WHAT IS EXPECTED:
Lines before the one holding "At what coordinates" are not wanted. Please copy that line and everything after it to the end of the records, exactly, skipping pictures.

[Start of Attachment]

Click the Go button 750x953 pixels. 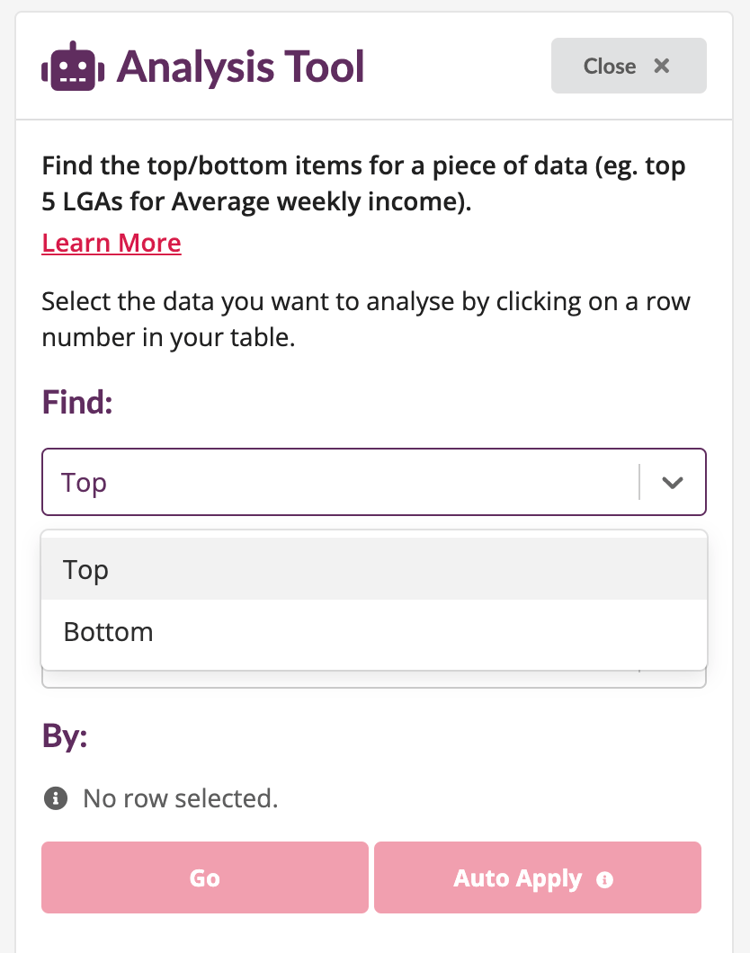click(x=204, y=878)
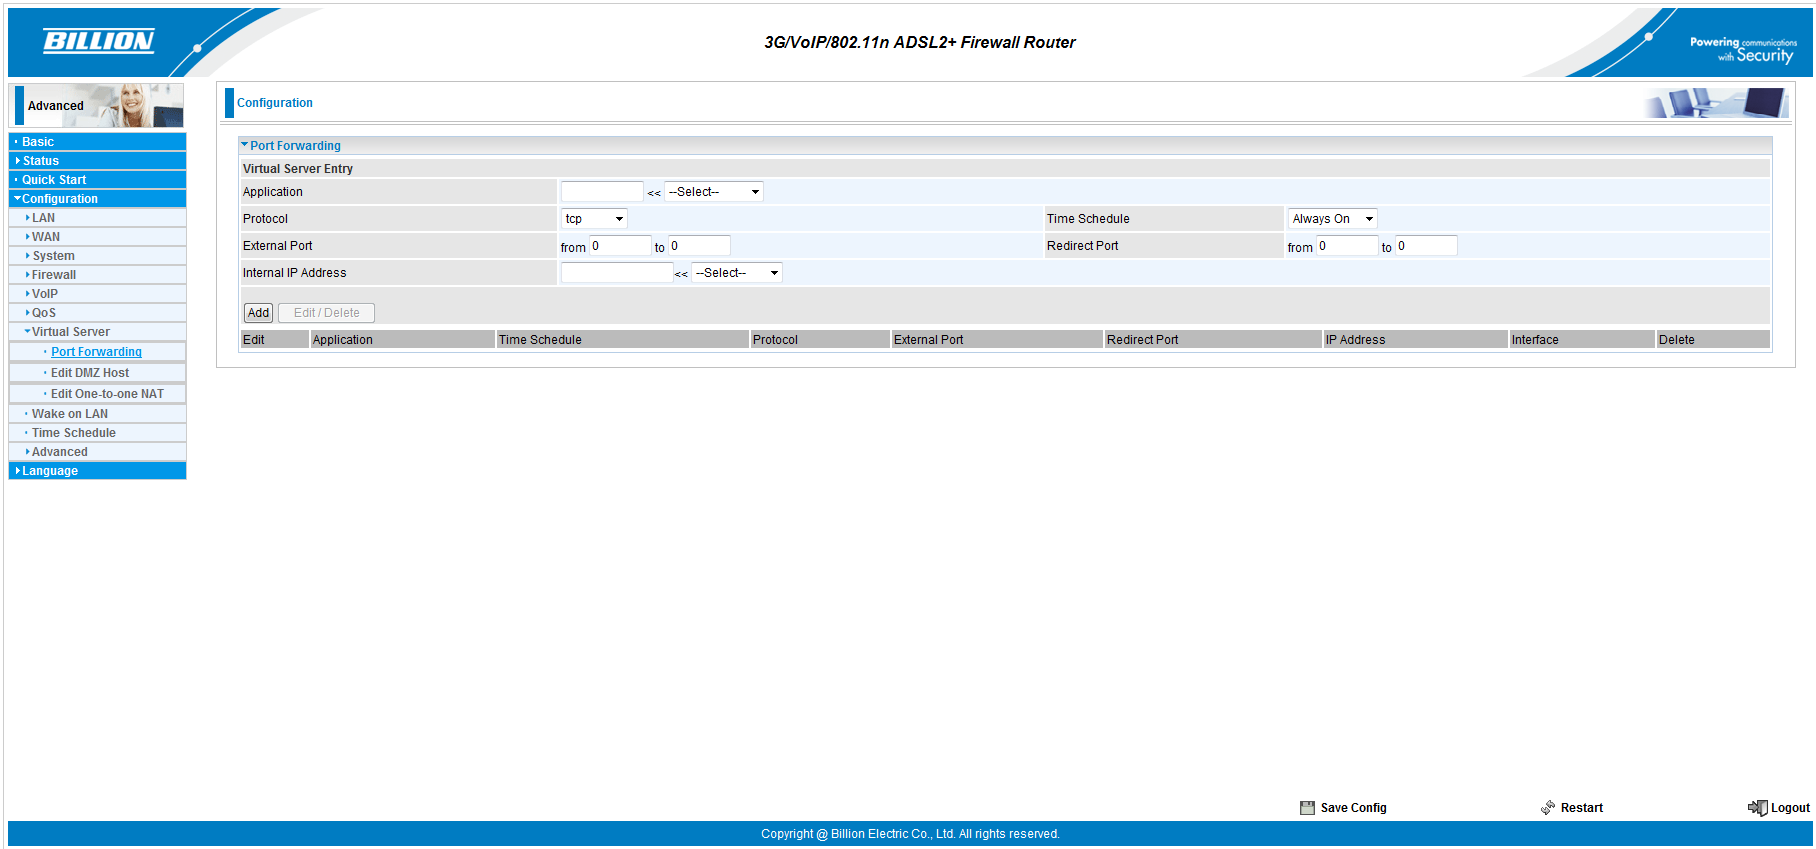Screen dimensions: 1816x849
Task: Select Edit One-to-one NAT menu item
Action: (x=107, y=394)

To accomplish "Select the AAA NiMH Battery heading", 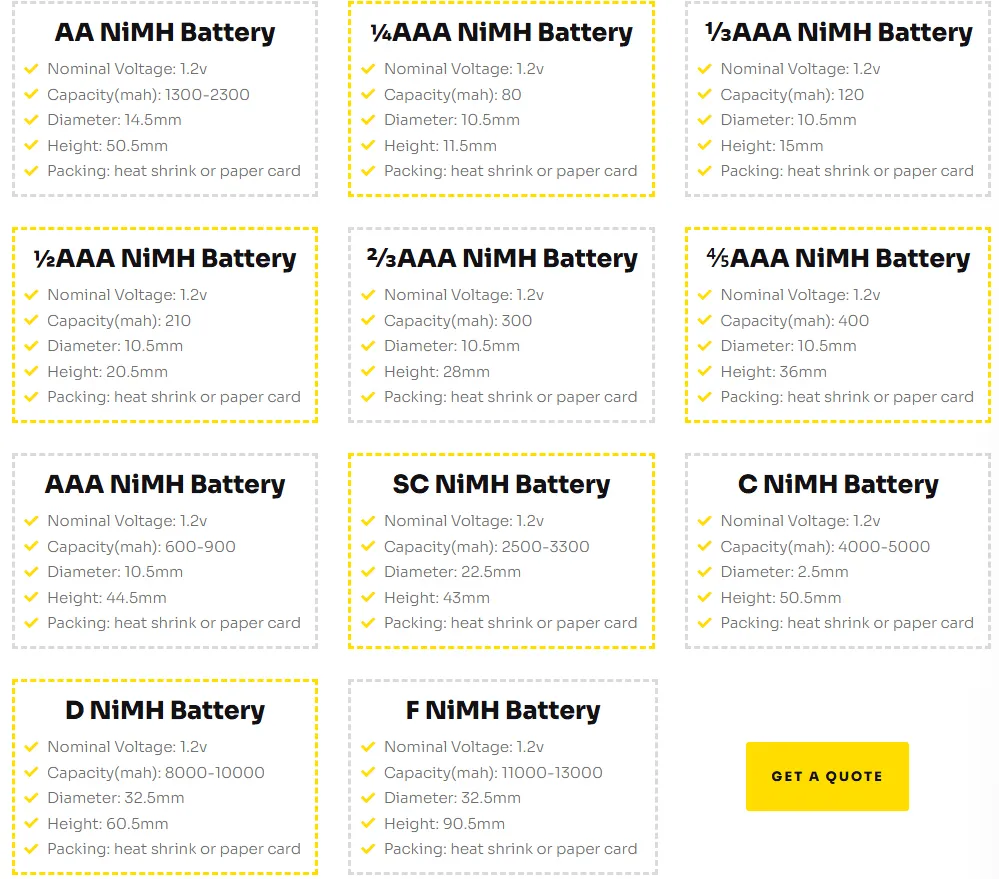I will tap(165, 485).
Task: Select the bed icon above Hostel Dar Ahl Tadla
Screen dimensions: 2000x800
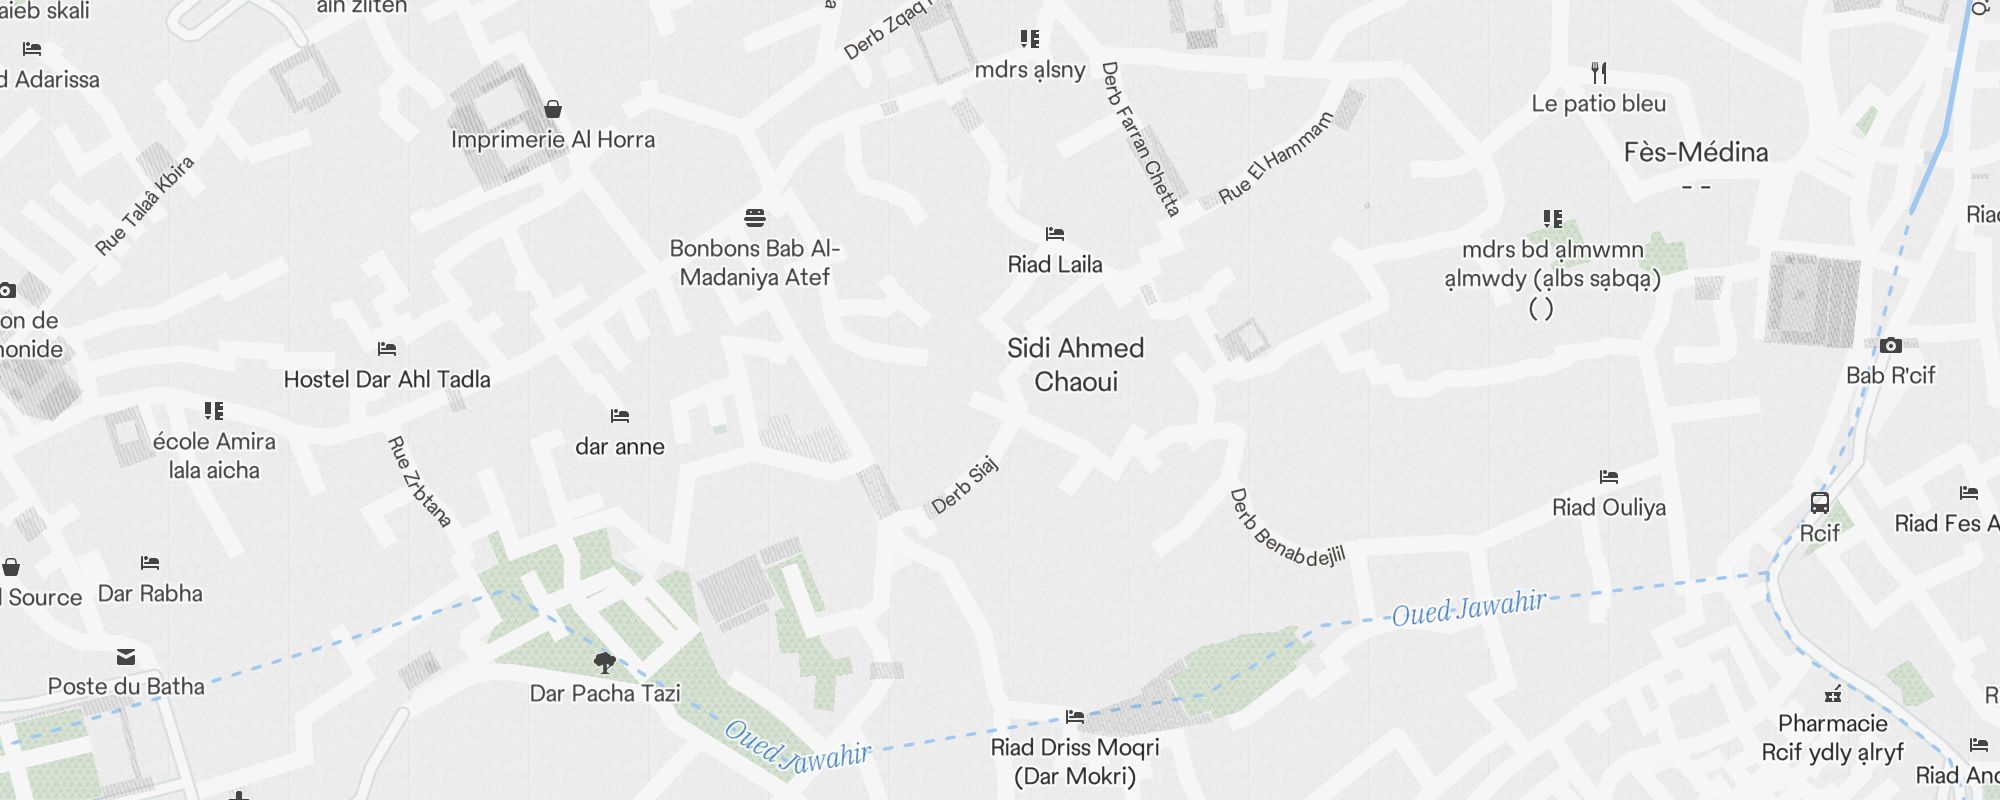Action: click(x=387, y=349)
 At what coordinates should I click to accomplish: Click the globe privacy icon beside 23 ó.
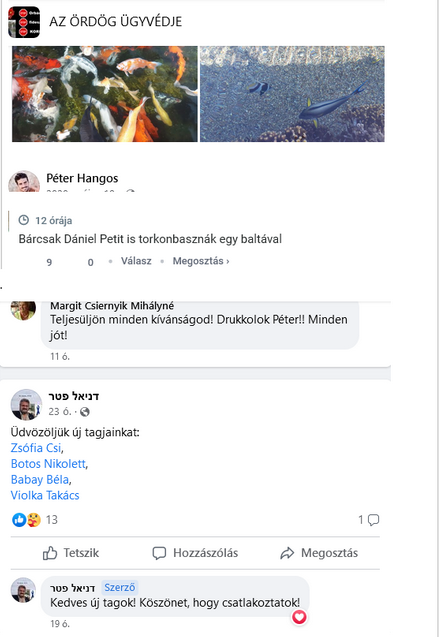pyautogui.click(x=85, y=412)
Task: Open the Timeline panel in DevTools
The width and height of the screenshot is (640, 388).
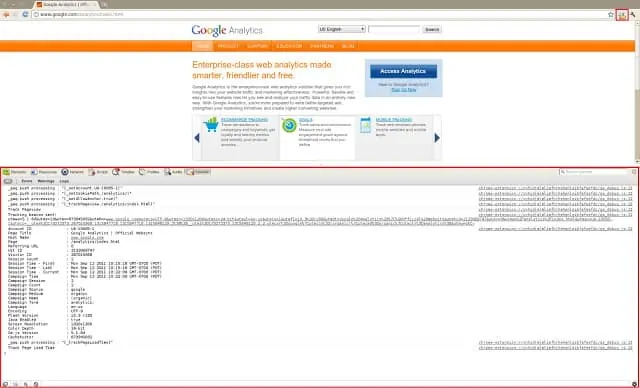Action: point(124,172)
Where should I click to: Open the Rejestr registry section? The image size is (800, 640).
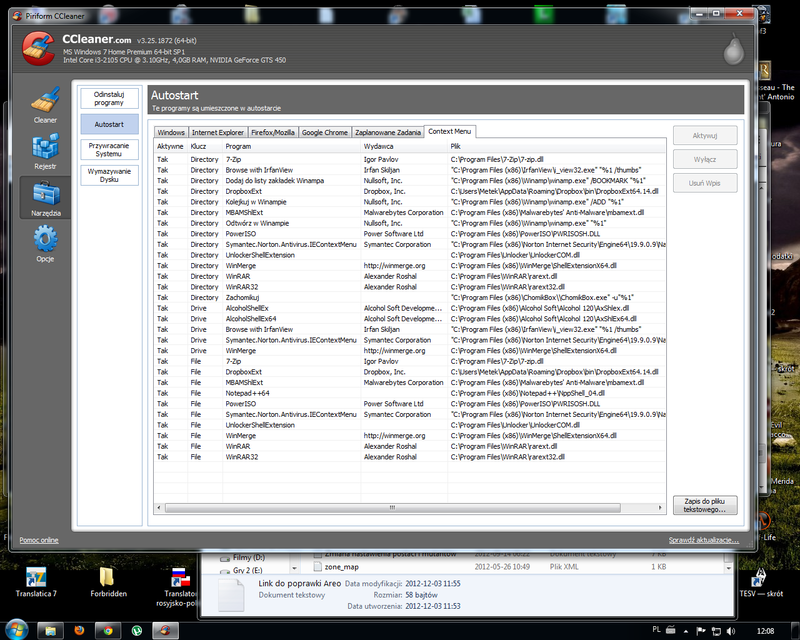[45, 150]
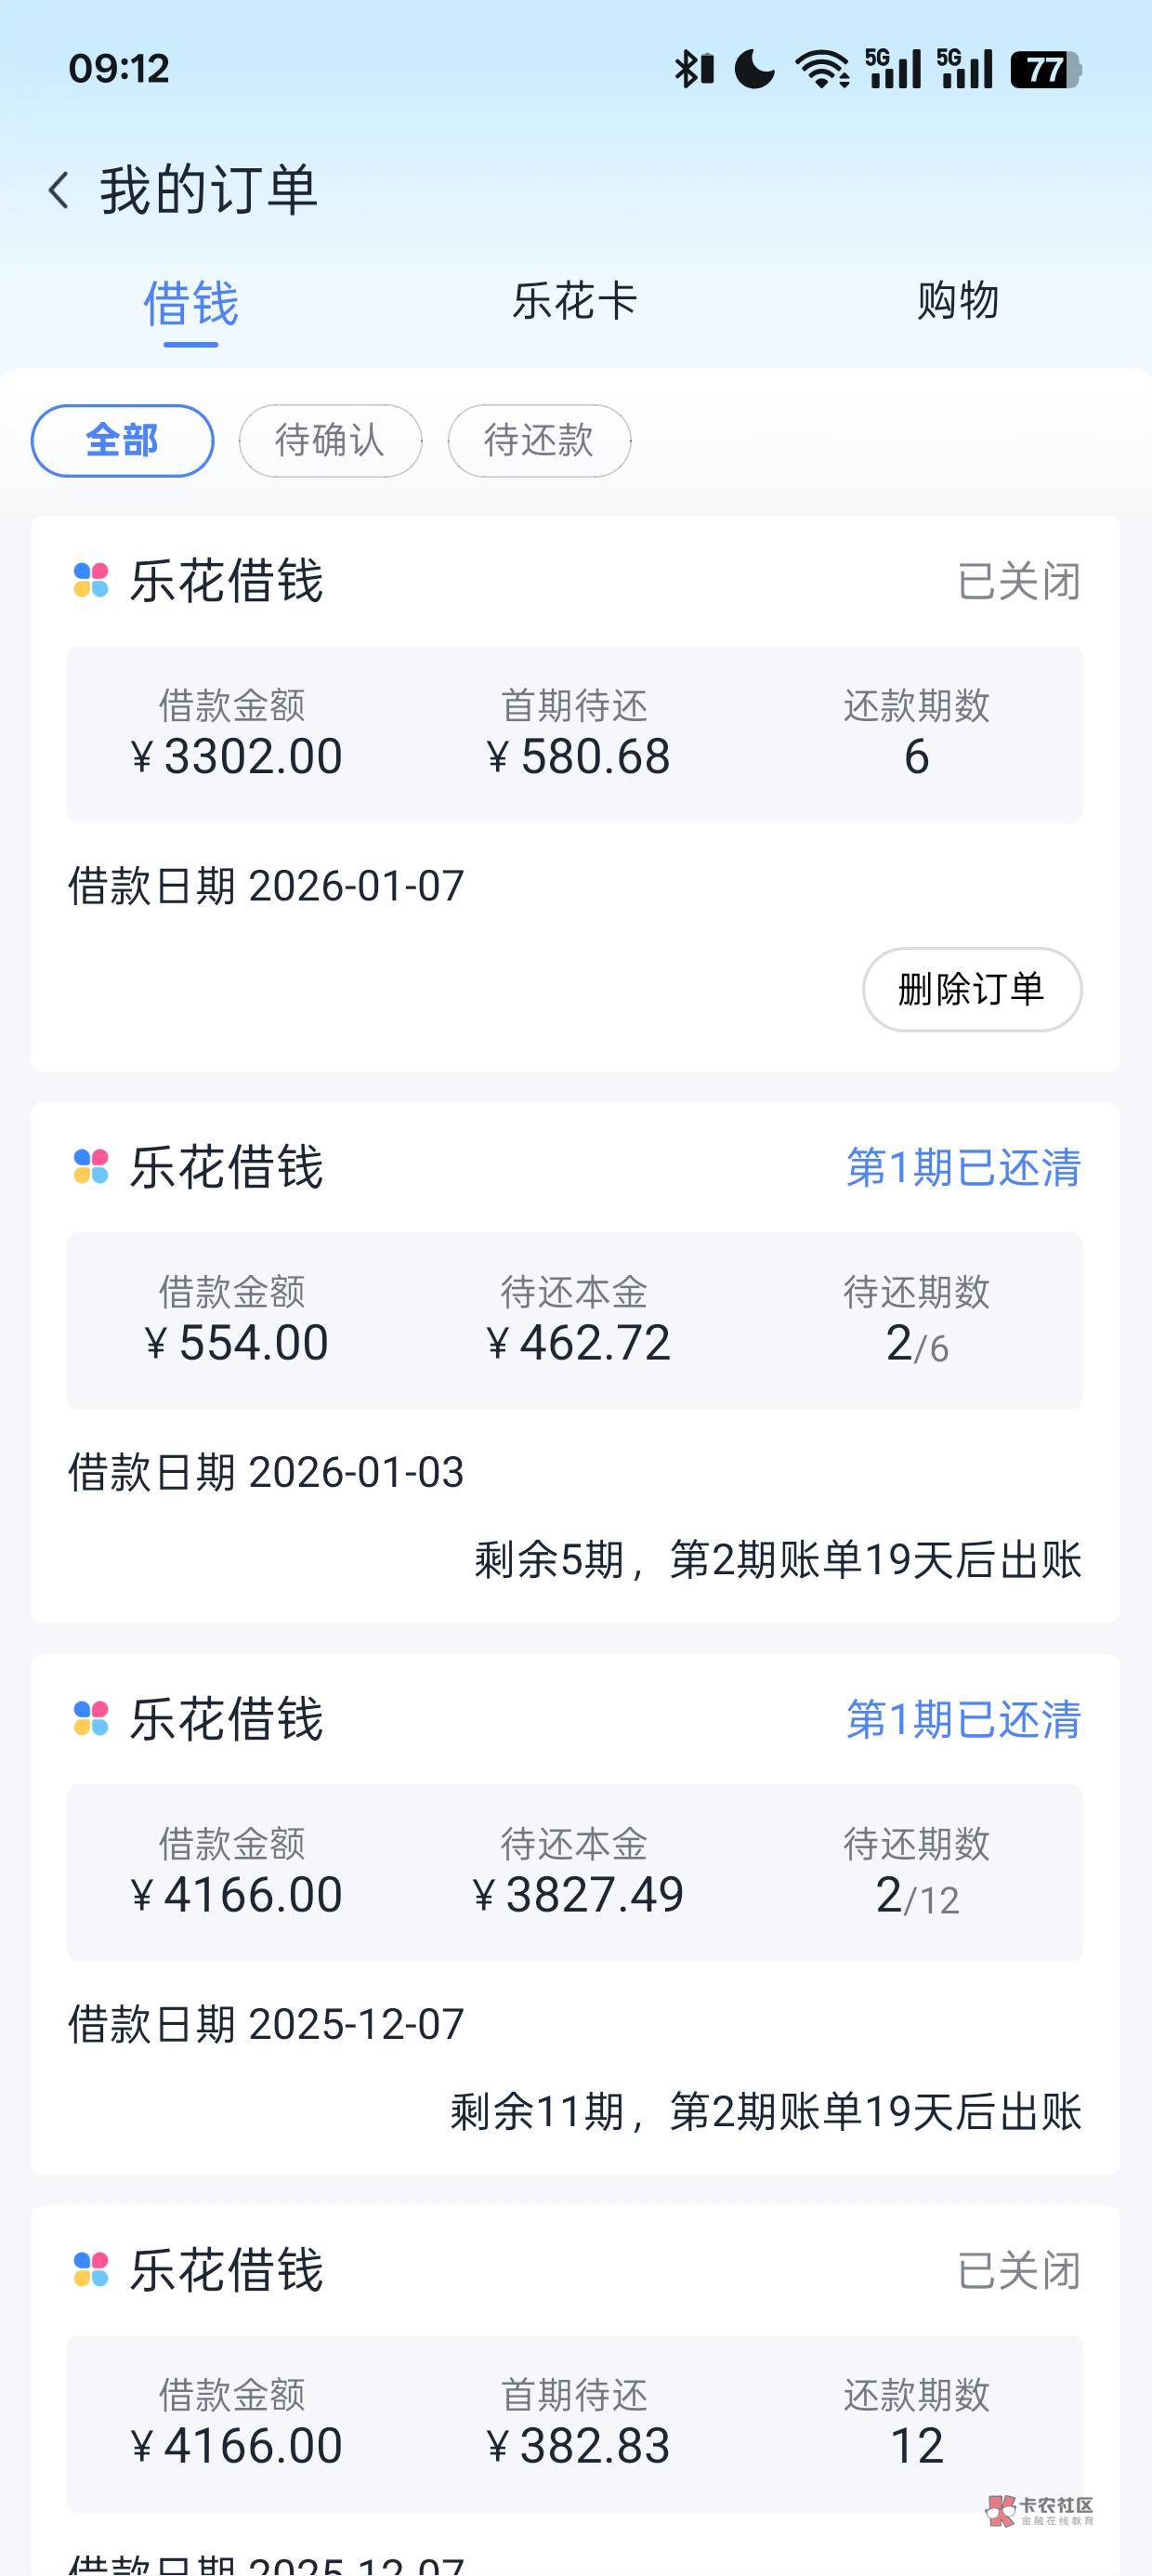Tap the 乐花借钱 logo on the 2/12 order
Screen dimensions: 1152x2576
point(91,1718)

[End of Attachment]

COMPLETED TASK:
 At what coordinates should I click to accomplish: Click the globe privacy icon beside 23 ó.
pyautogui.click(x=85, y=412)
Task: Open the Timeline panel in DevTools
The width and height of the screenshot is (640, 388).
Action: point(124,172)
Where should I click to: Open the Rejestr registry section? The image size is (800, 640).
[45, 150]
Tap the 乐花借钱 logo on the 2/12 order
Screen dimensions: 1152x2576
point(91,1718)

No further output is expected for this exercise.